Saved data entries:
•••••

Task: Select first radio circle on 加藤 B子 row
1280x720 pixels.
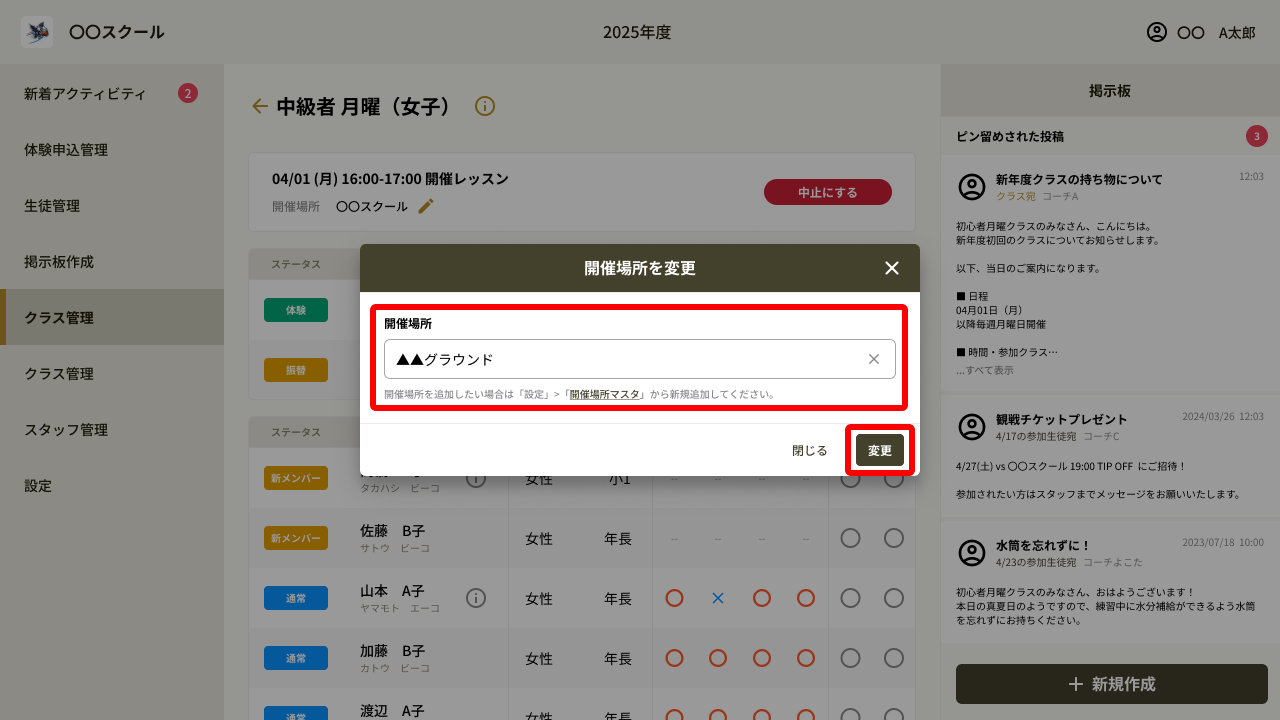Action: tap(850, 658)
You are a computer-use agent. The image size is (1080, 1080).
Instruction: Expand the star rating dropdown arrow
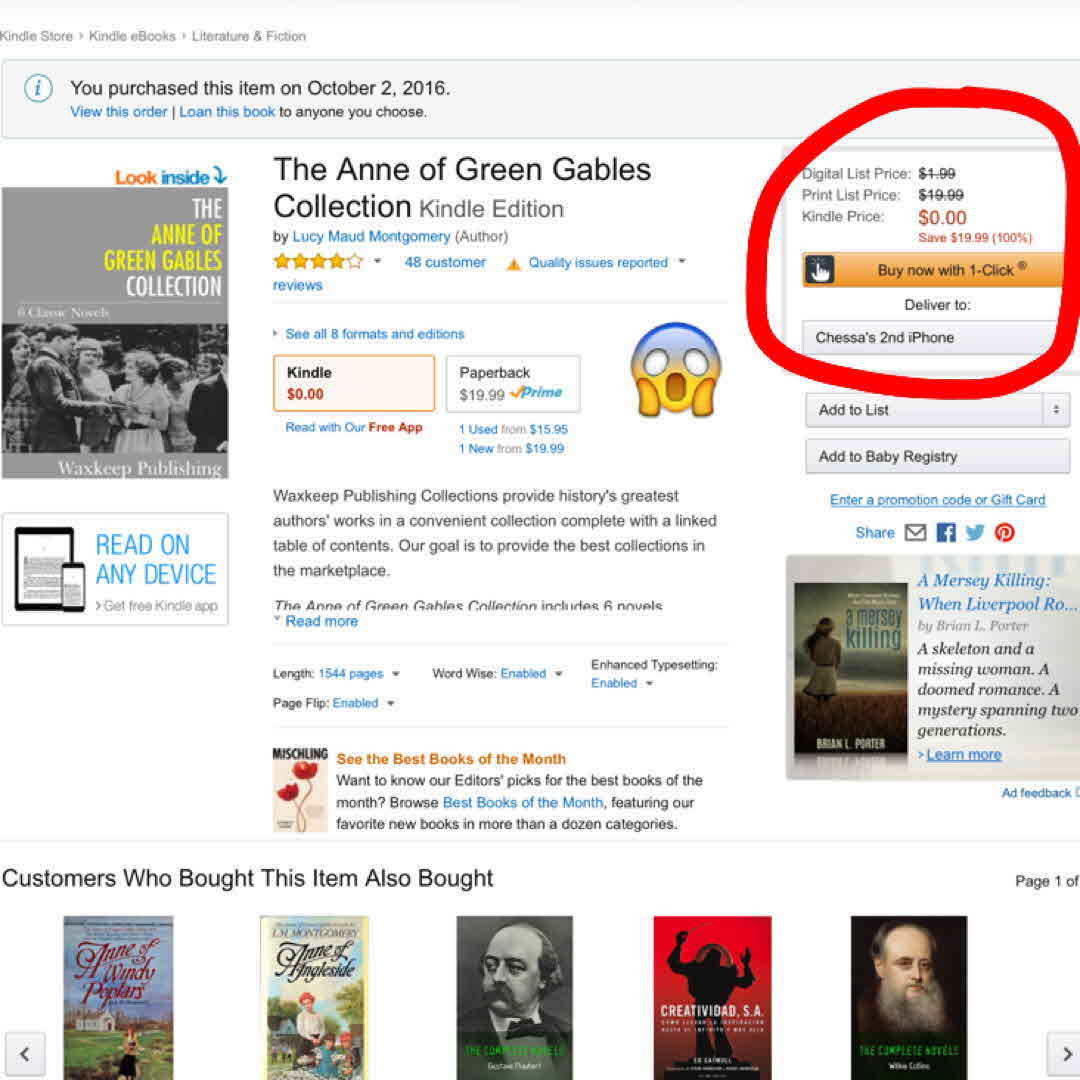378,262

•••••

■ Requirement
From the line containing "1280x720 pixels." to the last line of the records, inclusive, output the lines exactly as written and nothing else; leave out the pictures.

■ Result for this exercise
1280x720 pixels.
Action: tap(850, 658)
You are a computer-use agent. The image size is (1080, 1080).
Instruction: Expand the star rating dropdown arrow
378,262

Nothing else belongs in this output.